** Exercise details **
Substitute "Open" for "Expand" in the lines between the one holding "Task: Expand the Výběr skladu dropdown" and the one holding "pyautogui.click(x=690, y=151)", inclusive, leaving everything else as it is. Return only those lines.

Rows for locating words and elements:
━━━━━━━━━━━━━━━━━━━━

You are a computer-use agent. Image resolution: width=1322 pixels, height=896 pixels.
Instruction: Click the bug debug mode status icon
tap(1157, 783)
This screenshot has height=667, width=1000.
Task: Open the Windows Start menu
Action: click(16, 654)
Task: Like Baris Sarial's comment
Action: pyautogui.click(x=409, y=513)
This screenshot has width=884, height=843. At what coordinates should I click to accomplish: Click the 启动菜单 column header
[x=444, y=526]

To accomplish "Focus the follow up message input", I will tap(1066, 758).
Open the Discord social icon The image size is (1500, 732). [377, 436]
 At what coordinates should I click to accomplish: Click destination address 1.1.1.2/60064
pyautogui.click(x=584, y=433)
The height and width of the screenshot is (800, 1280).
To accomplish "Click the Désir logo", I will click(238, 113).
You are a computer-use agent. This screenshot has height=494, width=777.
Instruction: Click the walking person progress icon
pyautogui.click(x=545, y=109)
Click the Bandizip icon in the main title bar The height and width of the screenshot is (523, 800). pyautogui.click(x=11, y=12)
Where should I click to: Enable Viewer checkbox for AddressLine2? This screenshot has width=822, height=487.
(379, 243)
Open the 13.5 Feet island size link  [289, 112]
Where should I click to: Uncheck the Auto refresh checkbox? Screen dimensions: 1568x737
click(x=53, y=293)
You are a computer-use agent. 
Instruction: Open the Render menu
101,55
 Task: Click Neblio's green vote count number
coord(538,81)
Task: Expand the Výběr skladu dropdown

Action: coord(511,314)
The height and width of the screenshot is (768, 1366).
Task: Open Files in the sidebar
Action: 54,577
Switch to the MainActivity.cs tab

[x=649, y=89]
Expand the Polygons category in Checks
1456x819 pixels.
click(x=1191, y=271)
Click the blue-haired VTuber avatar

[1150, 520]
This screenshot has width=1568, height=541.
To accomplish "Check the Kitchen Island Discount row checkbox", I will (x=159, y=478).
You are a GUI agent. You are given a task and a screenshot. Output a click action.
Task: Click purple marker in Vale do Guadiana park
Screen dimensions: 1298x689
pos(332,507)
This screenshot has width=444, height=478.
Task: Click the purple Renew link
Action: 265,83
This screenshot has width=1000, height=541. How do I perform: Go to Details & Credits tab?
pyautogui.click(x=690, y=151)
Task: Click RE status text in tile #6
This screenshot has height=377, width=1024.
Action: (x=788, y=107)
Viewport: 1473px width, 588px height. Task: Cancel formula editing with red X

━━━━━━━━━━━━━━━━━━━━

** Output for this exercise **
Task: Open the Výběr skladu dropdown

Action: coord(511,314)
The height and width of the screenshot is (768, 1366).
Task: Open Files in the sidebar
Action: 54,577
Switch to the MainActivity.cs tab

[x=649, y=89]
Open the Polygons category in Checks
1456x819 pixels.
click(x=1191, y=271)
Click the blue-haired VTuber avatar

[1150, 520]
This screenshot has width=1568, height=541.
To accomplish "Check the Kitchen Island Discount row checkbox", I will (x=159, y=478).
You are a GUI agent. You are given a task and a screenshot. Output a click action.
Task: Click purple marker in Vale do Guadiana park
Screen dimensions: 1298x689
pos(332,507)
This screenshot has width=444, height=478.
Task: Click the purple Renew link
Action: 265,83
This screenshot has width=1000, height=541. How do I perform: Go to Details & Credits tab?
pyautogui.click(x=690, y=151)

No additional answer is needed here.